Covid-19 (Coronavirus-2019nCoV) et crise sanitaire

Libération - Covid-19 : onze mois à suivre « les Experts : autoproclamés »

Décembre 2020, par Info santé sécu social

Par Christian Lehmann, médecin et écrivain — 28 décembre 2020 à 12:33

Christian Lehmann est médecin et écrivain. Pour « Libération », il tient la chronique d’une société suspendue à l’évolution du coronavirus.

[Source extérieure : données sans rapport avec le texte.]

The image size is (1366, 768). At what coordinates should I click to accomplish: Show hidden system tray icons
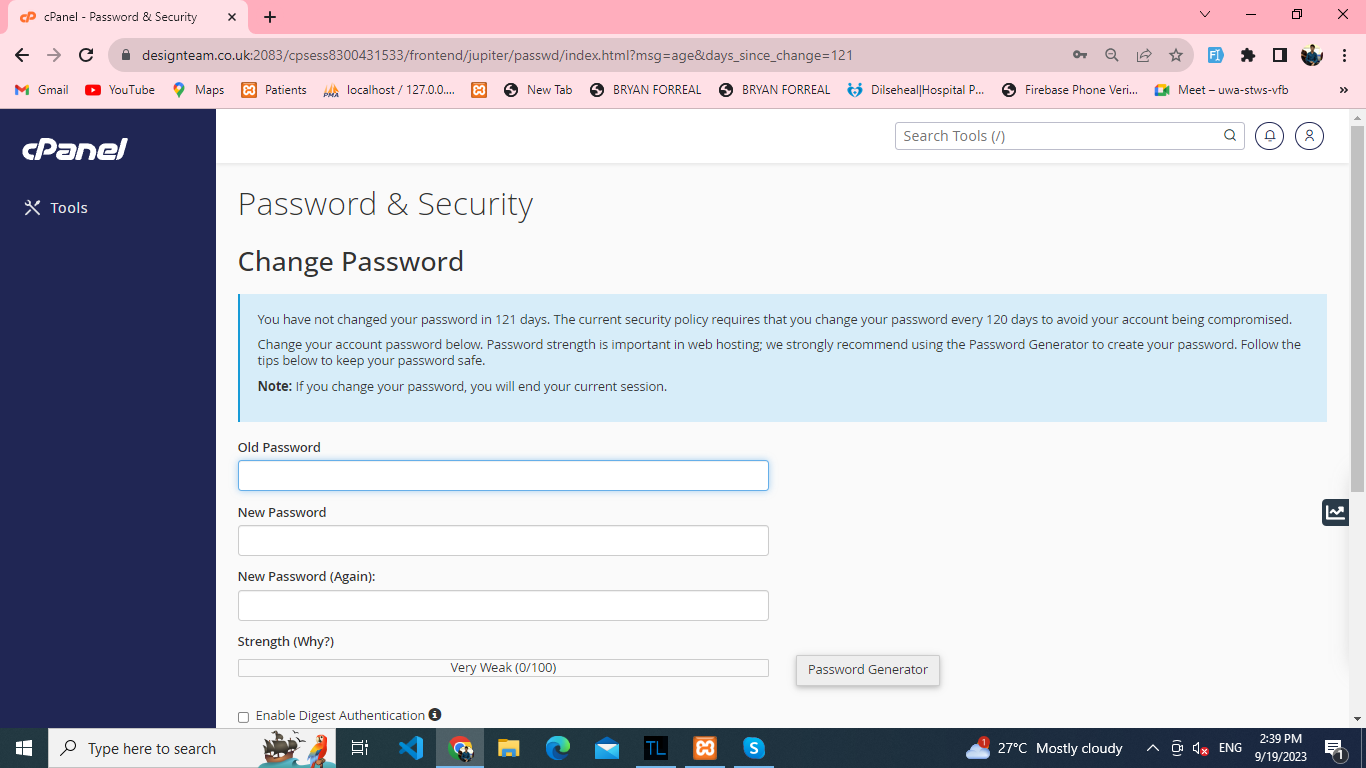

De retour d’un voyage d’affaires à Macao, Beth Emhoff (interprétée par Gwyneth Paltrow) trompe son mari lors d’une escale à Chicago. Atteinte d’une forte fièvre et d’une toux insomniante, elle est hospitalisée et meurt bientôt, non sans avoir disséminé un nouveau virus responsable d’une pandémie dévastatrice. Nous sommes en 2011. C’est le monde d’avant, un monde lointain. On y va au cinéma sur un coup de tête, sans masque ni distanciation. Et Gwyneth Paltrow ne vante pas encore le sauna vaginal. Lorsque j’ai vu Contagion, de Steven Soderbergh, deux ans après la fausse alerte H1N1, je me souviens avoir tiqué sur le personnage d’Alan Krumwiede, interprété par Jude Law. Il m’avait semblé qu’en créant ce personnage de youtubeur complotiste, les scénaristes avaient surtout voulu confronter leurs héros du CDC (Center of Disease Control) à un antagoniste humain incarné en chair et en os, alors que le virus Mev-1 qui dévaste la planète reste invisible et insaisissable. Jude Law prête son charisme à ce conspirationniste qui prétend s’être guéri du virus en utilisant un traitement homéopathique à base de forsythia. S’autoproclamant voix du peuple et pourfendeur des lobbies pharmaceutiques, il crée des émeutes violentes quand son produit miracle disparaît des pharmacies. A l’époque, j’avais trouvé la ficelle scénaristique un peu grossière. Avec le recul, je réalise à quel point j’avais tort. A quel point j’avais sous-estimé la présence des adeptes du chaos dans nos rangs.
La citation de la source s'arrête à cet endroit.